Description
Before You File a Proposal Please Confirm You Have Done The Following...
- I have searched for related issues and found none that match my proposal.
- I have searched the current rule list and found no rules that match my proposal.
- I have read the FAQ and my problem is not listed.
My proposal is suitable for this project
- I believe my proposal would be useful to the broader TypeScript community (meaning it is not a niche proposal).
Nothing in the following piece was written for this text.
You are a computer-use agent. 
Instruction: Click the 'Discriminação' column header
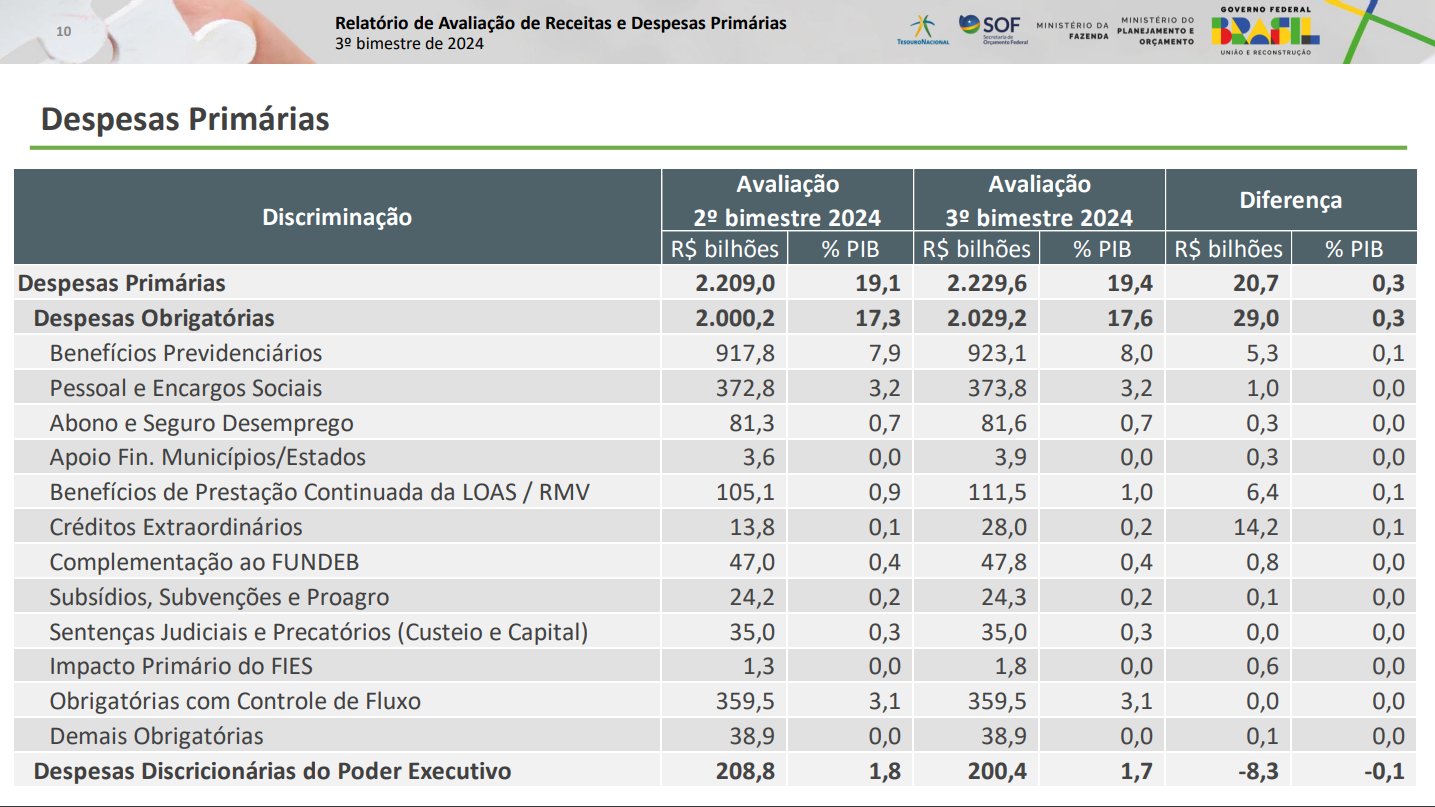click(x=337, y=216)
Link to the rule's documentation
https://typescript-eslint.io/rules/no-confusing-non-null-assertion/
Description
I propose that the rule should flag on x !instanceof y
and x!instanceof y
(and, also, IMO on x! instanceof y
, but this part is more debatable). I think this a much more confusing nonnull assertion than the one addressed in the existing lint rule.
Fail
declare const x: any;
// logs true if x is a SyntaxError
console.log(x !instanceof SyntaxError);
// logs true if x is a SyntaxError, same AST
console.log(x! instanceof SyntaxError);
// still true 🤮
console.log(x!instanceof SyntaxError);
Pass
declare const x: any;
// logs false if x is a SyntaxError
console.log(!(x instanceof SyntaxError));
Additional Info
I have encountered this twice independently in the wild at work.
The confusion is potentially exacerbated by the fact that in other languages, boolean operators can behave more fluently, for example, in Python:
zero = 0
zero is not False # True, equivalent to not (zero is False)
zero is (not False) # False
so it's intuitive to think that one could write
x !instanceof y
to mean
!(x instanceof y)
and not realize that TS is doing you dirty by permitting that syntax at all (which is not valid JS).
Note that prettier formats to the x! instanceof
form instead of x !instanceof
form. But either way it's yikes.
Playground link for example cases. Note that no-unnecessary-type-assertion doesn't come to the rescue here either.